A monument and plaque have been placed at the foot of Mt. Quehisha, and Novoa says that the geographical society is requesting the government to incorporate the area into the protected parks and reserves system.

There have been numerous expeditions and academic debates over the years on the source of the Amazon.

In 1971, National Geographic explorer and photographer Loren McIntyre identified the source of the Amazon as a stream on Mt. Mismi in Arequipa, from a lake now called Lake McIntyre.

Then in 1996, Palkiewicz, a journalist and fellow of the Royal Geographic Society, led an expedition that included Novoa from the Sociedad Geográfica as well as specialists from the Peruvian Navy, Peru’s Catholic University, and the Russian Academy of Sciences. Their search led them to a small spring in the Apacheta gulley on the snow-capped Mt. Quehisha, in the province of Cailloma of Arequipa. Their findings were unquestionable, said Lima’s geographical society, and reached through appropriate scientific criteria.

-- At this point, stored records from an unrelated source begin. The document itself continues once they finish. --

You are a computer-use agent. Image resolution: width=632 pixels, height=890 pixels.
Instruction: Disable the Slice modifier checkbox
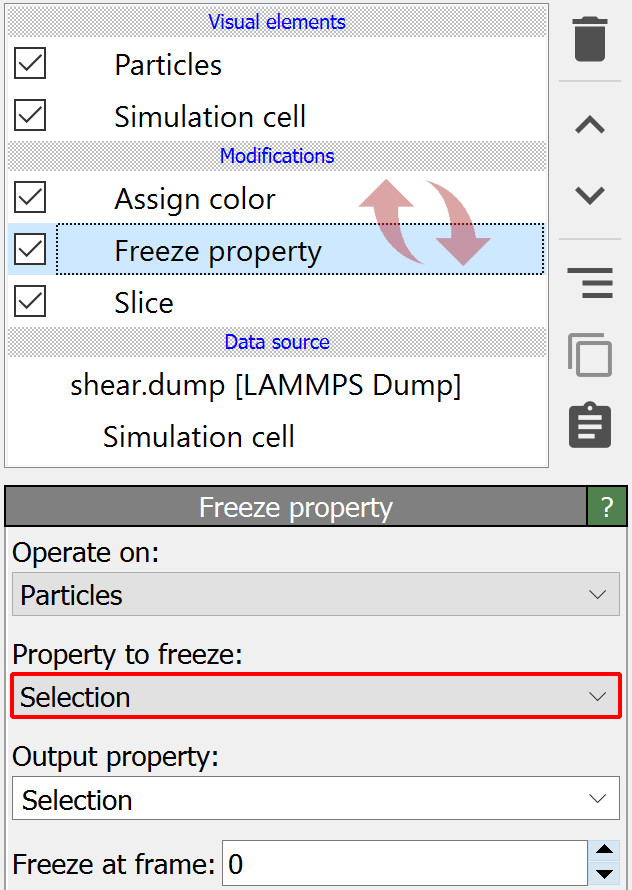[30, 302]
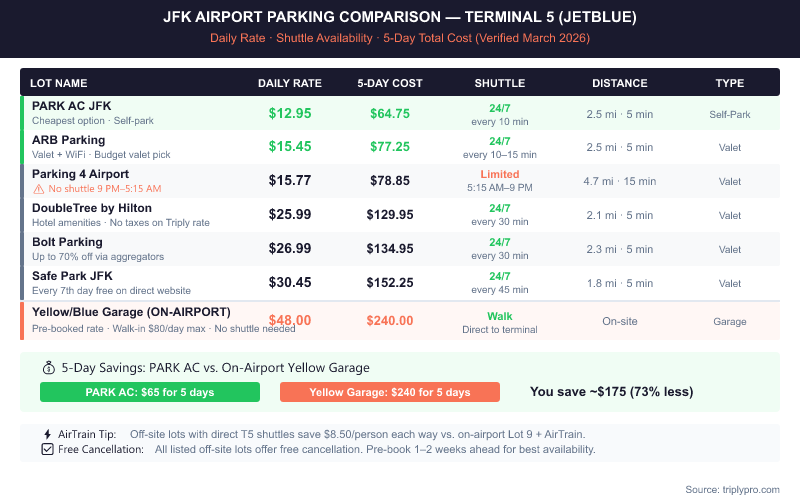Click the LOT NAME column header
The image size is (800, 500).
pyautogui.click(x=59, y=83)
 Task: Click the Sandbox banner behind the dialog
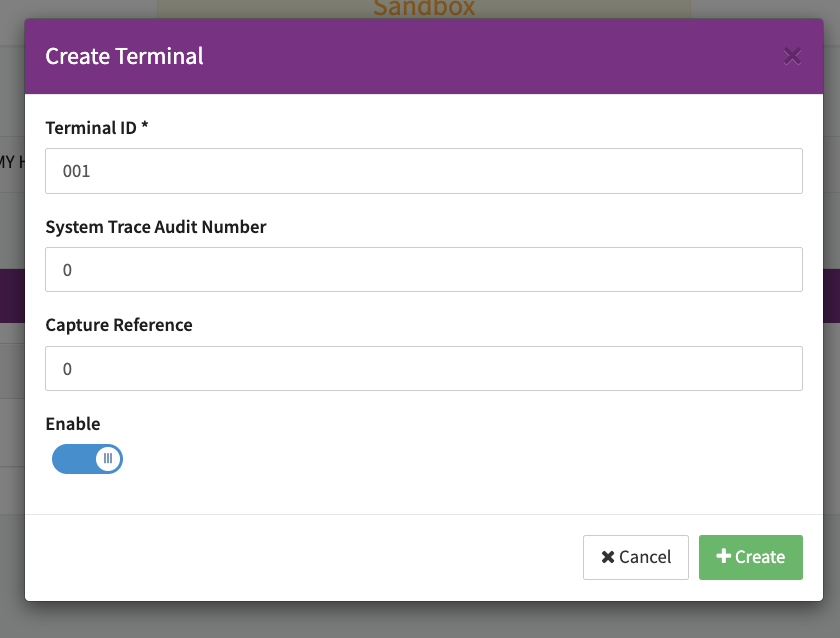424,8
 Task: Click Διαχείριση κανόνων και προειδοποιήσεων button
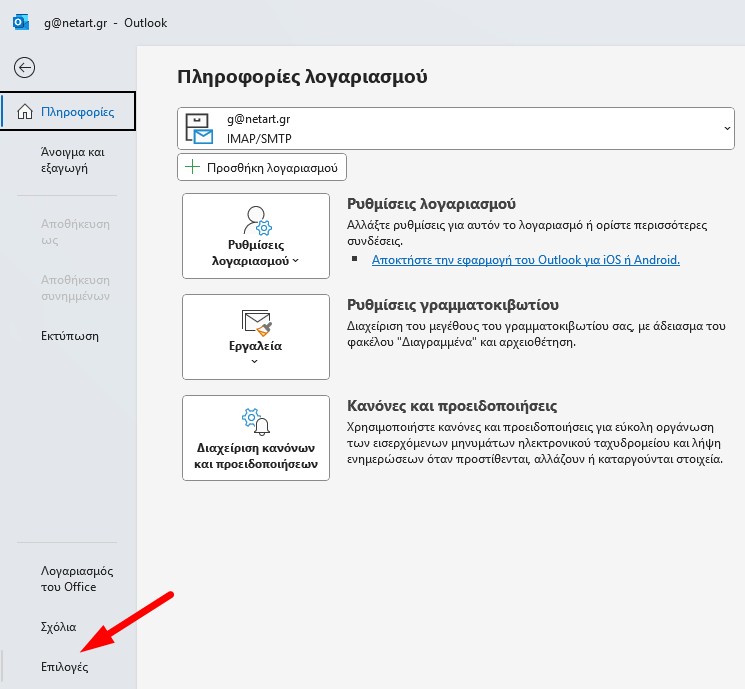point(256,438)
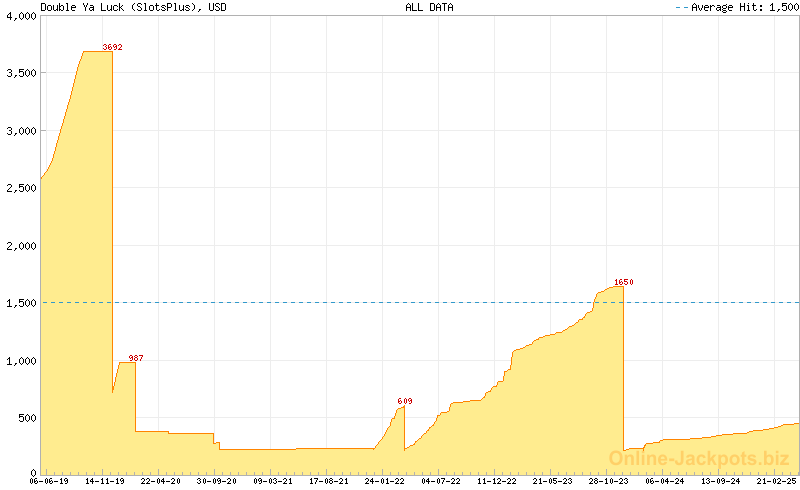Click the 987 peak value label
The width and height of the screenshot is (800, 490).
pyautogui.click(x=136, y=358)
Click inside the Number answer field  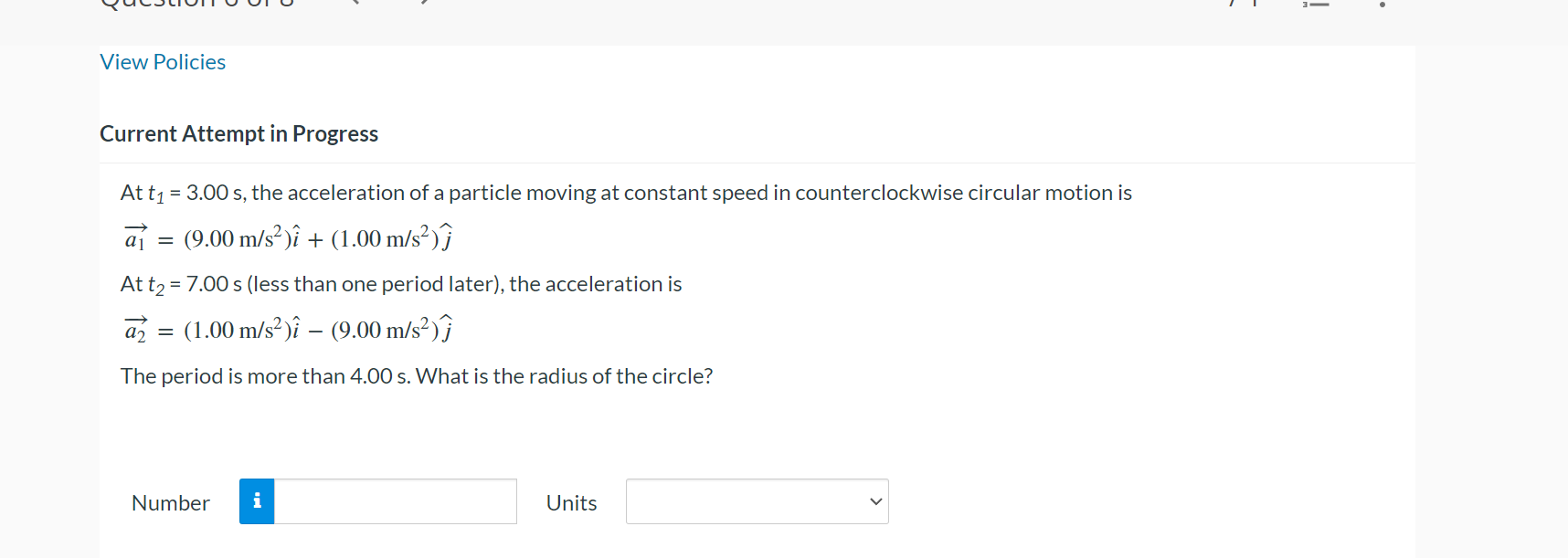pyautogui.click(x=395, y=500)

Later, in 2000, National Geographic followed up its earlier find with a 22-man, five-nation expedition led by math teacher and explorer Andrew Pietowski , who had explored Arequipa extensively when he led a Polish kayak expedition in the Colca Valley years earlier. The team explored the sources of the rivers that form the Amazon – the Apurimac, Huallaga, Mantaro, Marañon and Urubamba-Vilcanota – and confirmed what McIntyre had found, that the furthest source was on Mt. Mismi.

Lima’s Sociedad Geográfica never had any doubts as to the real source, and issued a press release in 2008 to back Palkiewicz’ findings.

What has led the geographical institution to yet again confirm the 1996 expedition conclusions is the series of photographs that Palkiewicz has only recently obtained, with the help of financial sponsors, from the Kompsat-2, the Korean Multiple Purpose Satellite launched in July 2006 for very high resolution images of natural resources, used for digital map-making as well as agriculture, defense, and urban planning. 

According to Novoa and Palkiewicz, the images confirm that there is no stream from Lake McIntyre, and that without a doubt the spring in the Apacheta gulley is the source of the Amazon.

With Apacheta as its source, the Amazon River becomes a total of 7,040 kilometers (4374 miles) in length to the mouth on the Atlantic coast in Brazil. The River Nile is 6695 km long (4145 miles).

Coincidentally, in pre-hispanic traditions practised to this day, the word apacheta describes a small pile of stones on the roadside made by travelers as they thank the Pachamama, or mother earth, or touch the stones for a good journey.

One Comment

  1. I am pleased that the controversy surrounding the true origin of the Amazon has been authoritatively put to rest. The 1982 Cousteau Amazon Expedition, produced a documentary released to an international audience in the mid-eighties, titled “Cousteau’s Amazon”, that expedition presented this fact and at long last it can be recognized that within a rock fisher on the upper flanks of Mt, Mismi, Peru, the origin of the Amazon was first navigated by American kayaker Caril Ridley.